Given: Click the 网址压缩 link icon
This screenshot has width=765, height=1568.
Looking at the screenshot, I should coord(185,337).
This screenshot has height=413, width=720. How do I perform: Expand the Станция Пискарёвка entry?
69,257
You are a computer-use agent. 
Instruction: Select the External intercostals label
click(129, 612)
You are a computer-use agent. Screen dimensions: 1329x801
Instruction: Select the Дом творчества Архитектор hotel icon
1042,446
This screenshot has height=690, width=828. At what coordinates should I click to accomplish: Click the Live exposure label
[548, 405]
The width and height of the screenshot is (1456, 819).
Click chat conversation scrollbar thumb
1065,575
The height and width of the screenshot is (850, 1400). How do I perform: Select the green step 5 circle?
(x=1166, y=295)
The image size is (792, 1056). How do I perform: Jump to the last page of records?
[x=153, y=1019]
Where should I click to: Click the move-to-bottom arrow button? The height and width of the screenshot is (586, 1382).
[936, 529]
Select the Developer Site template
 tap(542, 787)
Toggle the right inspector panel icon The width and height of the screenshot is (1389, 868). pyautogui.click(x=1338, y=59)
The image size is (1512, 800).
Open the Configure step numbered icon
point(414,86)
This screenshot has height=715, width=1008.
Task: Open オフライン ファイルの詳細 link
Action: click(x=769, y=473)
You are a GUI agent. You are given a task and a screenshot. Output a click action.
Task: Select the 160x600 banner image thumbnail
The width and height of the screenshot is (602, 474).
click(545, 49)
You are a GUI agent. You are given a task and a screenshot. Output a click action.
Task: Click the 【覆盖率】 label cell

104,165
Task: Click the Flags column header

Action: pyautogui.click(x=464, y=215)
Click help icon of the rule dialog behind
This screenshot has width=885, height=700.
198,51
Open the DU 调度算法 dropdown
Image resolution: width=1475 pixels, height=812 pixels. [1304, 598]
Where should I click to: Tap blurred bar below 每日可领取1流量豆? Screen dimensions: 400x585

· · · · · · ·

=== Exercise description ===
Copy every row above verbatim, keeping each line's wording, punctuation, and order unchanged.

=== The output ===
Given: Click the 网址压缩 link icon
This screenshot has width=765, height=1568.
Looking at the screenshot, I should coord(185,337).
This screenshot has height=413, width=720. How do I perform: Expand the Станция Пискарёвка entry?
69,257
You are a computer-use agent. 
Instruction: Select the External intercostals label
click(129, 612)
You are a computer-use agent. Screen dimensions: 1329x801
Instruction: Select the Дом творчества Архитектор hotel icon
1042,446
This screenshot has height=690, width=828. At what coordinates should I click to accomplish: Click the Live exposure label
[548, 405]
The width and height of the screenshot is (1456, 819).
Click chat conversation scrollbar thumb
1065,575
The height and width of the screenshot is (850, 1400). How do I perform: Select the green step 5 circle?
(x=1166, y=295)
The image size is (792, 1056). How do I perform: Jump to the last page of records?
[x=153, y=1019]
Where should I click to: Click the move-to-bottom arrow button? The height and width of the screenshot is (586, 1382).
[936, 529]
Select the Developer Site template
 tap(542, 787)
Toggle the right inspector panel icon The width and height of the screenshot is (1389, 868). pyautogui.click(x=1338, y=59)
The image size is (1512, 800).
Open the Configure step numbered icon
point(414,86)
This screenshot has height=715, width=1008.
Task: Open オフライン ファイルの詳細 link
Action: click(x=769, y=473)
You are a GUI agent. You are given a task and a screenshot. Output a click action.
Task: Select the 160x600 banner image thumbnail
The width and height of the screenshot is (602, 474).
click(545, 49)
You are a GUI agent. You are given a task and a screenshot. Output a click action.
Task: Click the 【覆盖率】 label cell

104,165
Task: Click the Flags column header

Action: pyautogui.click(x=464, y=215)
Click help icon of the rule dialog behind
This screenshot has width=885, height=700.
198,51
Open the DU 调度算法 dropdown
Image resolution: width=1475 pixels, height=812 pixels. [1304, 598]
Where should I click to: Tap blurred bar below 每日可领取1流量豆? Screen dimensions: 400x585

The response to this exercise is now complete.